A lullaby that kept me awake

LULLABY

By Chuck Palahnuik

Random House

Fiction

260 pages 

A LULLABY is supposed to send you to sleep, but Chuck Palahniuk’s “Lullaby” kept me awake all night. Like the rest of his works such as “Fight Club,” “Choke” and “Diary,” Palahniuk’s fifth novel—a narrative dark fantasy–is so gripping that it kept me turning the pages.

“Lullaby” tells the story of Carl Streator, a reporter who is tasked to do an investigative story about the Sudden Infant Death Syndrome, a mysterious plague that has hit a number of households. As he tags along the police during investigations of the infants’ deaths, he finds a pattern through one item commonly found in every death scene: a book titled “Poems and Songs from Around the World,” open on page 27. On that page is a culling song that African tribes used as a mercy killing tool for people in pain.

“The best way to waste your life,” Streator, the narrator, says, “is by taking notes. The easiest way to avoid living is to just watch. Look for the details. Report. Don’t participate.”

But Streator commits the mistake of participating in the story after discovering that the culling song, even by just thinking it, can kill anyone. His nagging editor is Streator’s first victim. And this is how this investigative reporter starts becoming a serial killer. He sings the song in his head and directs it at everyone—anyone– who annoys him, most particularly the “noise-aholics.”

Streator decides that his own addition to killing has to stop, and that the culling song has to be muted. He soon links up with Helen Hoover Boyle, a real-estate agent whom Streator suspects of killing her husband and baby through the lethal verse.  Helen Boyle, who sells haunted houses, is out to search for yet another black magic book, “The Book of Shadows” which contains other spells.

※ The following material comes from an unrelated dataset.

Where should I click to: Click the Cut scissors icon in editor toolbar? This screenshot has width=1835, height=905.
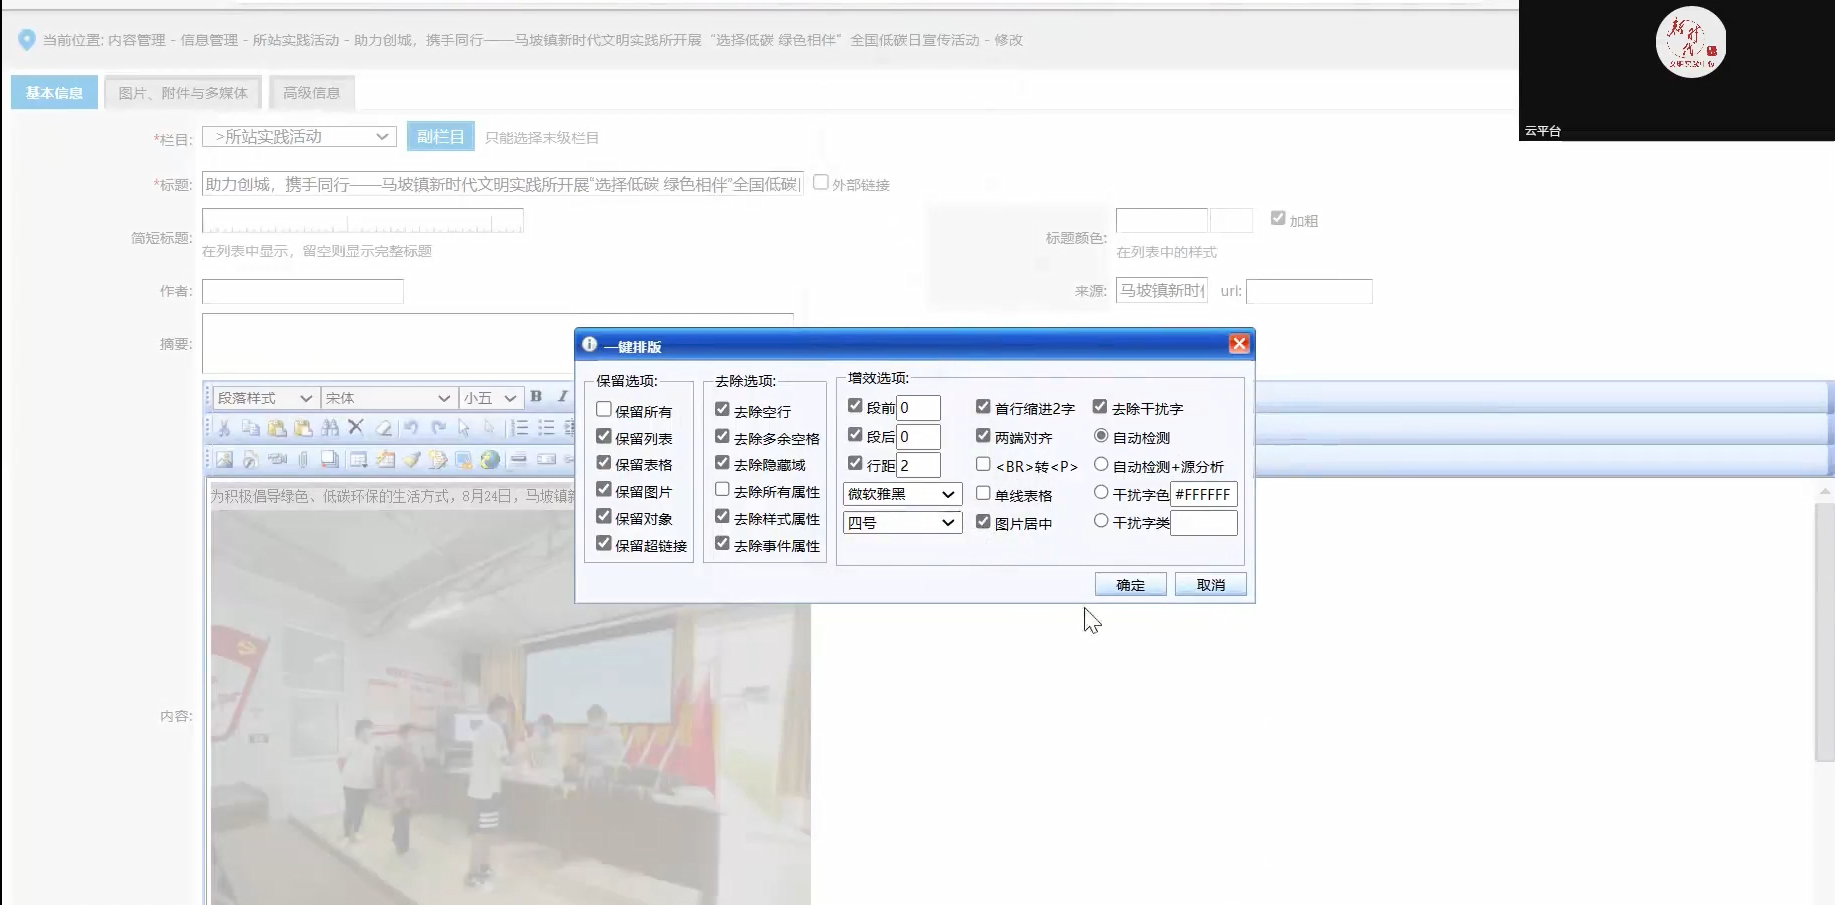tap(224, 428)
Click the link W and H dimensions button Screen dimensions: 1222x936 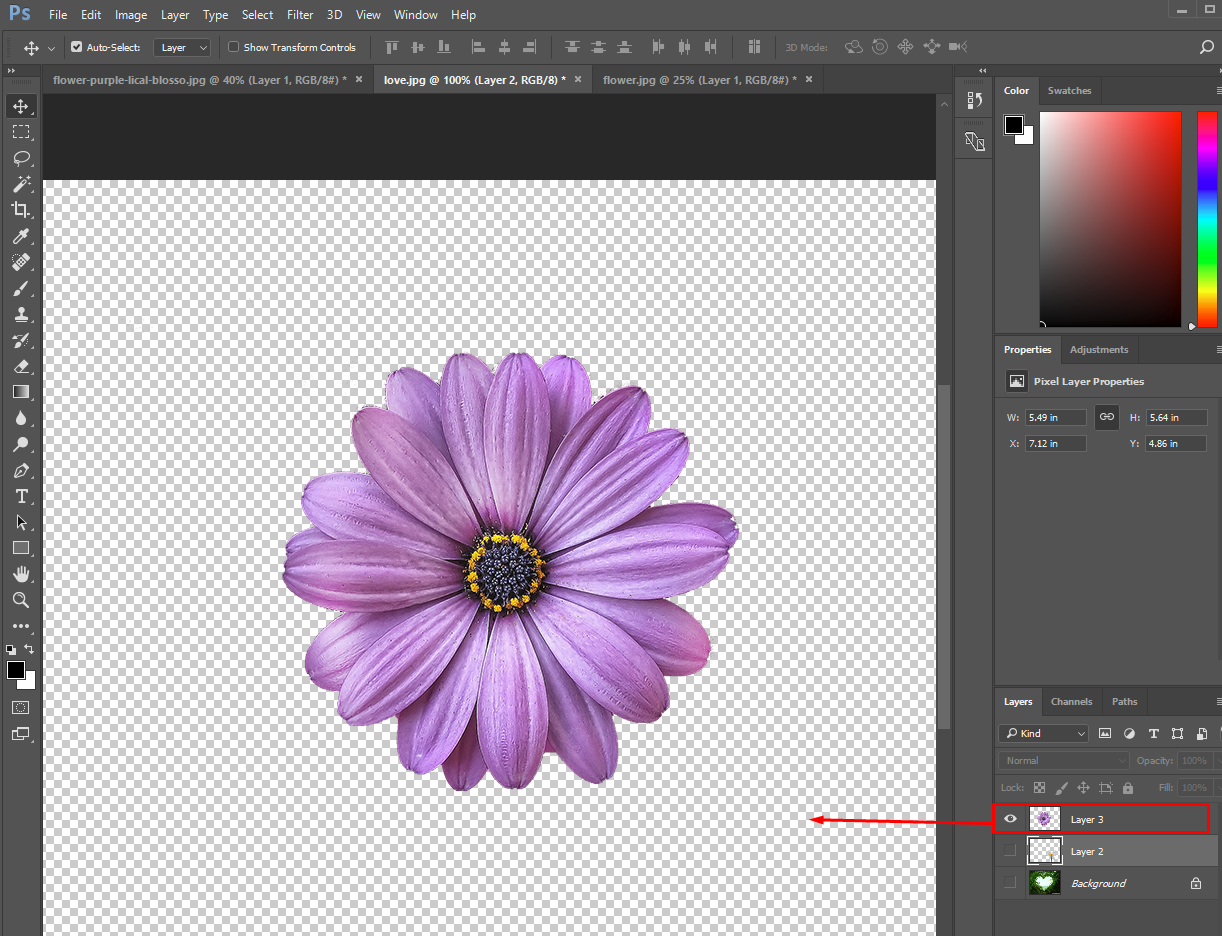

Streator and Boyle are joined by the young Wiccans Mona and Oyster as they embark on a cross-country journey to annihilate all copies of  “Poems and Songs from Around the World.”  In the process, the quartet becomes a twisted version of a nuclear family, where deep-rooted power imbalances create conflicts.

In “Lullaby,” the black magic and the supernatural are incorporated into the oppressive advocacies of the modern world, where the media, the advertising and marketing hoopla work like spells that manipulate consumers’ thoughts. The “media-holics,” Palahnuik calls them. 

Palahniuk’s deadpan humor is reminiscent of Kafka, his characters’ nihilistic attitude is a reminder of Camus, and his take on the supernatural incorporated into the real world has a touch of the Latin American literature.  But the twisted plotline, the rhythm of prose, the short and repetitive sentences that are so fun to read aloud are something unique to Palahniuk.

   This novel can be so hypnotic that it proves the central theme of “Lullaby” – the power of language. “Lullaby” put me under Palahniuk’s spell.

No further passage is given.